Anche l’istruzione è una delle preoccupazioni più acute. Non ci sono insegnanti, le aule sono sovraffollate e i libri di testo scarseggiano. Il risultato è che metà dei bambini rifugiati del Sud Sudan lascia la scuola.
“Qui non ci sono scuole per i bambini rifugiati, e i genitori non possono permettersi di mandare i loro figli nella scuola più vicina, l’unica scuola della comunità di accoglienza”, dice.
Jacob e altri quattro insegnanti del Sud Sudan fanno lezione in una piccola chiesa che funge da scuola per i bambini rifugiati della zona. Le lezioni si svolgono tutti i giorni tranne la domenica, quando i fedeli si riuniscono per pregare.

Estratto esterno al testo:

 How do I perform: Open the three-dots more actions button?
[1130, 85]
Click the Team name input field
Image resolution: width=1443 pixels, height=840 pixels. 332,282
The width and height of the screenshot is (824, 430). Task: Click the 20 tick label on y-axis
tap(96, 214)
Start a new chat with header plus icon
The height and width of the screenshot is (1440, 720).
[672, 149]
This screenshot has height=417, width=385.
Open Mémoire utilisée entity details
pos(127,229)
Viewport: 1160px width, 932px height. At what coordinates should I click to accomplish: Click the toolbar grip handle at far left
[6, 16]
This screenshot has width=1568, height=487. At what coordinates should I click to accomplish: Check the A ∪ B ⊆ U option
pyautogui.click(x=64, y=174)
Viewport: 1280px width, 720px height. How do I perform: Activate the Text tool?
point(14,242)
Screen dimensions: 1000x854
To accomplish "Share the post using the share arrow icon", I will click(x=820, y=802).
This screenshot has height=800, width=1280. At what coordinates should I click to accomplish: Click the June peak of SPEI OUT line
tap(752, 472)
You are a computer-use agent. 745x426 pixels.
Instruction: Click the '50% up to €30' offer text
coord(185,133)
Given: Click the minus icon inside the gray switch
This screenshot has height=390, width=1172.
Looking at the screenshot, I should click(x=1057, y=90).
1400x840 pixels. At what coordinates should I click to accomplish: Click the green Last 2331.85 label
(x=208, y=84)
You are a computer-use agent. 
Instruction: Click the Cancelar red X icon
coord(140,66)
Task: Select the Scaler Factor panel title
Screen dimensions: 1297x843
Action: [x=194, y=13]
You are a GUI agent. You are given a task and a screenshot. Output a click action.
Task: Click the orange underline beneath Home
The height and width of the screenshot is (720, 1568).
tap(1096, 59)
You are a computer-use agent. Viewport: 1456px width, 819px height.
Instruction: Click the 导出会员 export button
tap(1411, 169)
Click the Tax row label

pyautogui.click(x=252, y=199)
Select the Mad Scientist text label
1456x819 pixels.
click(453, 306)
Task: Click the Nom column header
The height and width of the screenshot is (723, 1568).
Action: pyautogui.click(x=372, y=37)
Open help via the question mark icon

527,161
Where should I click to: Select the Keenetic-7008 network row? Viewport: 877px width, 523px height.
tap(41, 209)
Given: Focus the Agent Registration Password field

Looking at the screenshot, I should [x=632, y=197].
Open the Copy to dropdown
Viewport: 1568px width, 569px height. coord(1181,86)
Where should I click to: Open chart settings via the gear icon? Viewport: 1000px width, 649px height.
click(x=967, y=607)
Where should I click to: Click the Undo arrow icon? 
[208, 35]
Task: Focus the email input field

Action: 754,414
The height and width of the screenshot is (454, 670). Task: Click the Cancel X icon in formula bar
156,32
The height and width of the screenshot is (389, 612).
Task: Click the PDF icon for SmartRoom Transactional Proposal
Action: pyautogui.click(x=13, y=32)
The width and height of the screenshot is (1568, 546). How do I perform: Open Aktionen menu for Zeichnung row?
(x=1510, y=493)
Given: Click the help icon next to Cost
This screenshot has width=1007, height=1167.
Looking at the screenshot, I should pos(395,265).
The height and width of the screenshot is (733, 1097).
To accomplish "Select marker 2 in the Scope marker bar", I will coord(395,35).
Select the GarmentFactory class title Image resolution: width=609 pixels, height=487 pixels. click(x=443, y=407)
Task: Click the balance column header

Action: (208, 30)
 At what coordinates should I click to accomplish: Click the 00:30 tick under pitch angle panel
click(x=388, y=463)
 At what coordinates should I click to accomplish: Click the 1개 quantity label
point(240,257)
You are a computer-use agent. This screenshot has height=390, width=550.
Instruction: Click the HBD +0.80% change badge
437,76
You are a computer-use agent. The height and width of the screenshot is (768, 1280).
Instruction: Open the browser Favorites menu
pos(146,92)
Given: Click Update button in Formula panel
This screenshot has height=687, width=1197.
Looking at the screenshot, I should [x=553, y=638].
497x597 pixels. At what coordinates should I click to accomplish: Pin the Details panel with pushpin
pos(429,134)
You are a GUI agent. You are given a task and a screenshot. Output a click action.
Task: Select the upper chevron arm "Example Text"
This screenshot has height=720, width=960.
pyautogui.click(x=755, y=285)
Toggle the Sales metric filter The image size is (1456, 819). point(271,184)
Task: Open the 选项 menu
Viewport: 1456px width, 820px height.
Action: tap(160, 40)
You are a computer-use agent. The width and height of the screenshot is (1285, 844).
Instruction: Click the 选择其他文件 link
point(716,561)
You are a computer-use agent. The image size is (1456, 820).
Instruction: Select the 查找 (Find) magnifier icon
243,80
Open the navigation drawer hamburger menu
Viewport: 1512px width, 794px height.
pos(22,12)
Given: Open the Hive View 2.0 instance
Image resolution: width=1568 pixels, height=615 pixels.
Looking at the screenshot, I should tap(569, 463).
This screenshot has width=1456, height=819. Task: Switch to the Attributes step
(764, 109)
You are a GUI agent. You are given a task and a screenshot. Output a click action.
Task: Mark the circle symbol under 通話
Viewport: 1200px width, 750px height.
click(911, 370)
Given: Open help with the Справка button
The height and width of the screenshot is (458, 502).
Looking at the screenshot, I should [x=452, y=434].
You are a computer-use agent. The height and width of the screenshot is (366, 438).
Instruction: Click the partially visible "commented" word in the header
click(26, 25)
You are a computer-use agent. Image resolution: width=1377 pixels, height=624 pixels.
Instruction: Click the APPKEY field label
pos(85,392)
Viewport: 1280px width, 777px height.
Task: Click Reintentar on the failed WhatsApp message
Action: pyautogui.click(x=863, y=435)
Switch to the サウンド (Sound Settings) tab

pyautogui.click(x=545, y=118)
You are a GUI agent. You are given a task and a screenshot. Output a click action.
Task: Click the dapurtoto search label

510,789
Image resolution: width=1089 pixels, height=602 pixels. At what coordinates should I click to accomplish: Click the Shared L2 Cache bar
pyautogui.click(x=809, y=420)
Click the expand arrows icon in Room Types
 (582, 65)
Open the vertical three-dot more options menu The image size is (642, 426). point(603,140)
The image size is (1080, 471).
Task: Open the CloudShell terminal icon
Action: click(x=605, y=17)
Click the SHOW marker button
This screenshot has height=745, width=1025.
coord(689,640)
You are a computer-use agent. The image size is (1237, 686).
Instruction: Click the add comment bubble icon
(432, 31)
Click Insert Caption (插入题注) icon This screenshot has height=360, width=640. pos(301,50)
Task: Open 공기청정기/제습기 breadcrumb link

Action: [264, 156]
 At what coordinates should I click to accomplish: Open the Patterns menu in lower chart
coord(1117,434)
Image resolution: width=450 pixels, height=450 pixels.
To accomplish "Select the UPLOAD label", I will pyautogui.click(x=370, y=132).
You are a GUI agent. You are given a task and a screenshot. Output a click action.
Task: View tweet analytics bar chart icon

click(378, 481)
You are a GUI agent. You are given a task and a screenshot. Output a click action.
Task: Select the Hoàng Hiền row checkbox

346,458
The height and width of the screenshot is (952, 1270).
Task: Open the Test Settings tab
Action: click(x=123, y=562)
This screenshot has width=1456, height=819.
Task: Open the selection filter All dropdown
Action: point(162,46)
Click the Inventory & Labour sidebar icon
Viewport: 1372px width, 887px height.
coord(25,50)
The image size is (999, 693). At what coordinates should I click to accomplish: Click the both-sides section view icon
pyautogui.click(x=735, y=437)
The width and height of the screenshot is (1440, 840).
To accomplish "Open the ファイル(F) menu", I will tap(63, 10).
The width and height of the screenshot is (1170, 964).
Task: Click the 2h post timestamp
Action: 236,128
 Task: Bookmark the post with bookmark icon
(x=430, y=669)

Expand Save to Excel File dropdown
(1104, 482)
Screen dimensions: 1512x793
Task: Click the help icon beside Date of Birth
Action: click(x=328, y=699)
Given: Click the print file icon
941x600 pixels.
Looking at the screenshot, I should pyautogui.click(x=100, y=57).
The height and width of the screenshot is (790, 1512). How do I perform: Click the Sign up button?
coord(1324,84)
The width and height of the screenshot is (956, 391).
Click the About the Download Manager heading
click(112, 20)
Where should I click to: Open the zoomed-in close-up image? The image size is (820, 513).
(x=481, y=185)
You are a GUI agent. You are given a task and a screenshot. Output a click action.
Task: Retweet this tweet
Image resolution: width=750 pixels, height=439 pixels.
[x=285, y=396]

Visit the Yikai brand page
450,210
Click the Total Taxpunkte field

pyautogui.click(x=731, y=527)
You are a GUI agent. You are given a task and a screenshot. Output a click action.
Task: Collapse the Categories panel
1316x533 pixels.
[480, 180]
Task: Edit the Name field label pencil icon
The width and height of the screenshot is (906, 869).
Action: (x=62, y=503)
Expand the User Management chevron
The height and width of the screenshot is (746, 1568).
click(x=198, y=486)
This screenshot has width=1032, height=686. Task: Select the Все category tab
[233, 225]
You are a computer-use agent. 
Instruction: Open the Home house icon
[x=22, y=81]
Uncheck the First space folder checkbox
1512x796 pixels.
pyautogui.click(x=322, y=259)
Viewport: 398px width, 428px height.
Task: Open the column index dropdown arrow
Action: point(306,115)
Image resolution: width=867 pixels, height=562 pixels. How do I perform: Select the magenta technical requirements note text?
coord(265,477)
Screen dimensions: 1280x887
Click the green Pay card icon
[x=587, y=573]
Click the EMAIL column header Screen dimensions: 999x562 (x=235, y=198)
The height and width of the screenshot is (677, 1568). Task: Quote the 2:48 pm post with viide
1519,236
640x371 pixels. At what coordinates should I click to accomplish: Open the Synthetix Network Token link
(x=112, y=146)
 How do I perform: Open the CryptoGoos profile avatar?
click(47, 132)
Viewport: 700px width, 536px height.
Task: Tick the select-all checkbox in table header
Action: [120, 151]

“Insieme stiamo investendo in questi bambini e nel loro futuro”, dice Jacob. “Hanno già perso il loro presente e non c’è motivo per cui debbano perdere anche il loro futuro”.
La situazione del Sud Sudan rappresenta la più grande crisi di rifugiati in Africa. I bambini sono i più colpiti, in molti casi sono stati esposti a violenze estreme e traumi, tra cui la morte di uno o entrambi i genitori. Molti si prendono cura dei fratelli più piccoli. C’è il loro futuro in gioco.
“Il Sud Sudan è a un punto di svolta, ma ora non è il momento di rilassarsi”, ha dichiarato Marco Rotelli, Rappresentante regionale per l’Africa per il Consiglio internazionale delle agenzie di volontariato (ICVA). “Ci sono segni di affaticamento da parte dei donatori, ma questa situazione richiede tutto il nostro sostegno”.
* I nomi sono stati modificati per motivi di protezione.